The University of Missouri in Columbia, Missouri, was established in 1839. This later expanded to the statewide University of Missouri System.

==Founding and early years==
MU was founded in 1839 as part of the Geyer Act to establish a state land-grant university, the first west of the Mississippi River. The year of its founding the citizens of Columbia and Boone County pledged $117,921 in cash and land to beat out five other mid-Missouri counties for the location of the state university. The land on which the university was eventually constructed was just south of Columbia's downtown and owned by James S. Rollins, who is known as the "father of the university."
It was the first university in Thomas Jefferson's Louisiana Purchase and was designed in part upon Thomas Jefferson's original plans for the University of Virginia. Because of this, the original tombstone of Thomas Jefferson was given to MU by Jefferson's heirs in July 1883.

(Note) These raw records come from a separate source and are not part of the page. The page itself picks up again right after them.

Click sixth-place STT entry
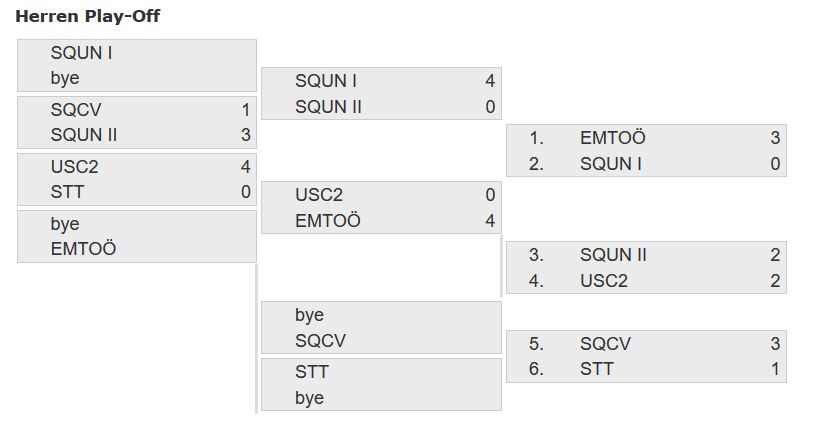The height and width of the screenshot is (424, 817). pos(597,370)

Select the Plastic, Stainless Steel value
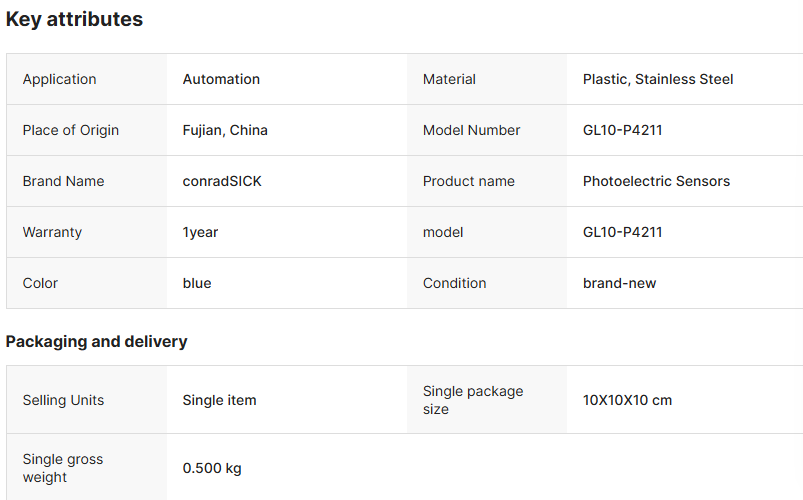(658, 79)
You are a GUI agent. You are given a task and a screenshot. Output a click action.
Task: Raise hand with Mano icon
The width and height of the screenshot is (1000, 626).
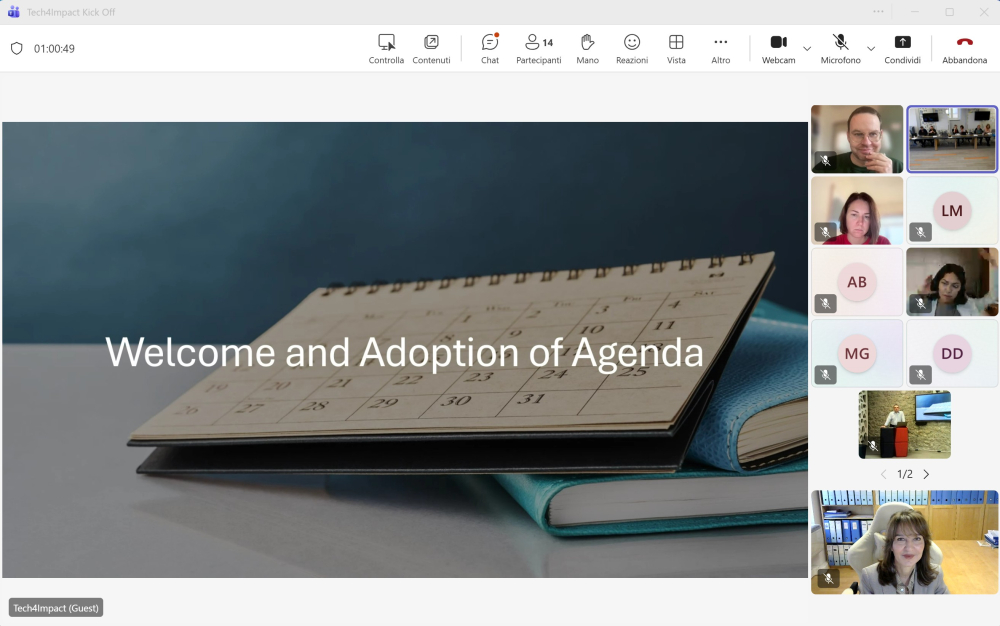[587, 47]
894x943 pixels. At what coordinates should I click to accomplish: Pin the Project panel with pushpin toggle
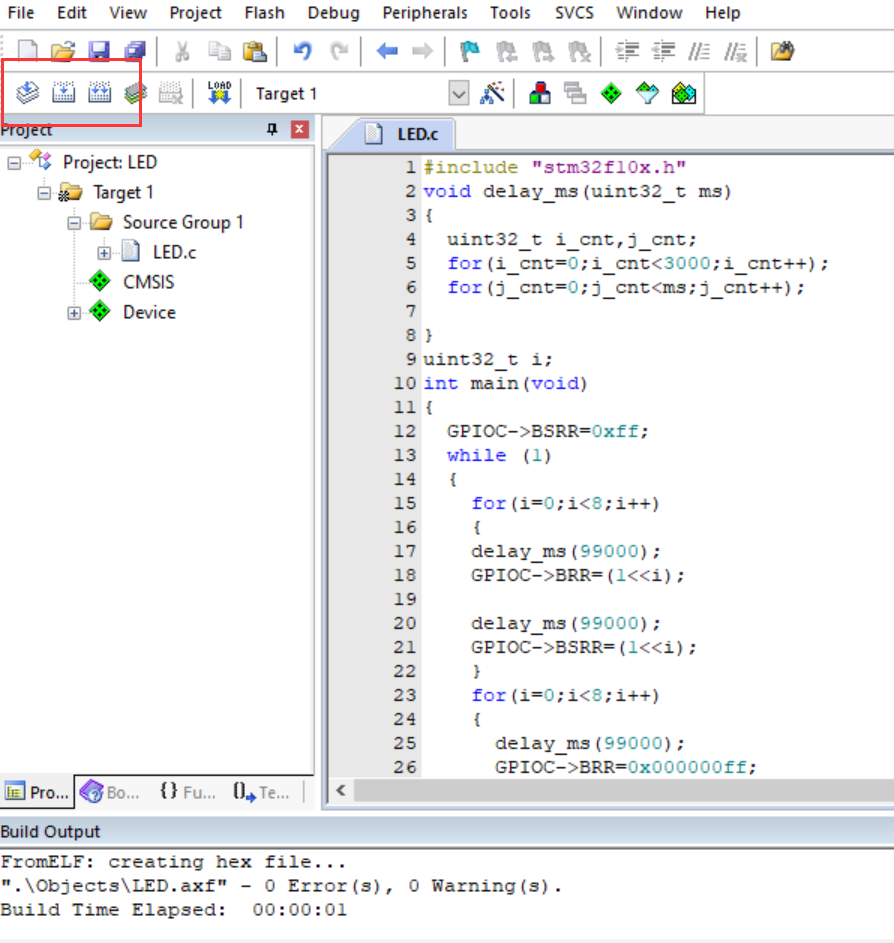pos(272,129)
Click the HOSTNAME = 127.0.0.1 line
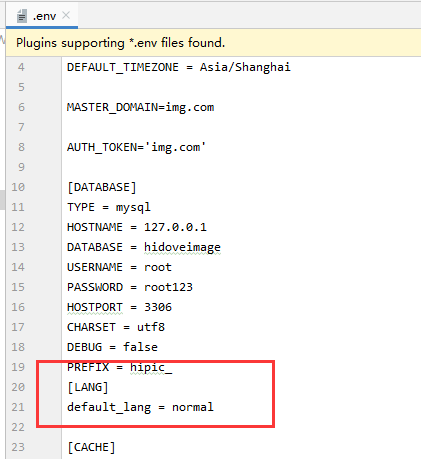This screenshot has width=421, height=459. pos(137,227)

In 1849 the first courses in civil engineering west of the Mississippi River were taught at MU. The first department of art was named after the famous Missouri artist George Caleb Bingham. The College of Education was opened in 1867 and admitted the first female students in 1868. The entire university was open to female enrollment by 1871.

In 1862 while in the midst of the Civil War, the board of curators suspended operations for the university. Academic Hall was occupied by Union troops, the president's house was used by Federal officers and the normal school, forerunner to the College of Education, became an army hospital. It was during this time that the residents of Columbia and defenders of the city became notoriously known as the "fighting tigers of Columbia" due to their insistent fighting to keep the Confederate bushwackers away from the city and university.

In 1890 one alumnus suggested the university's newly formed football team be called the "Tigers" out of respect for those who fought to defend Columbia.

==Early growth==
The most dramatic change occurred in 1870 when the School of Agriculture and Mechanical Arts was established as part of the Morrill Land-Grant Acts which gave the college an endowment of 330,000 acre of federal land to "teach such branches of learning as are related to agriculture and the mechanic arts, in such manner as the legislatures of the States may respectively prescribe, in order to promote the liberal and practical education of the industrial classes in the several pursuits and professions in life." The land grant was based on 30,000 acres for each of Missouri's 2 senators and 9 state representatives at the time.

There was an intense debate in the state on whether to use the endowment for the existing school or build a new school elsewhere (notably Springfield, Missouri). Rollins prevailed in establishing the school in the Columbia and while at the same time establishing an off-site department called the Missouri School of Mines and Metallurgy at Rolla, Missouri in the Southeast Missouri Lead District that reported to Columbia where The College of Agriculture, Food, and Natural Resources was established. The Rolla campus (which had offered a higher bid than Iron County, Missouri) would remain a department reporting to Columbia until 1964 when the University of Missouri System was established.

In 1888 the Missouri Agricultural Experiment Station opened. This grew to encompass ten centers and research farms around Mid-Missouri. MU soon added schools of law and medicine.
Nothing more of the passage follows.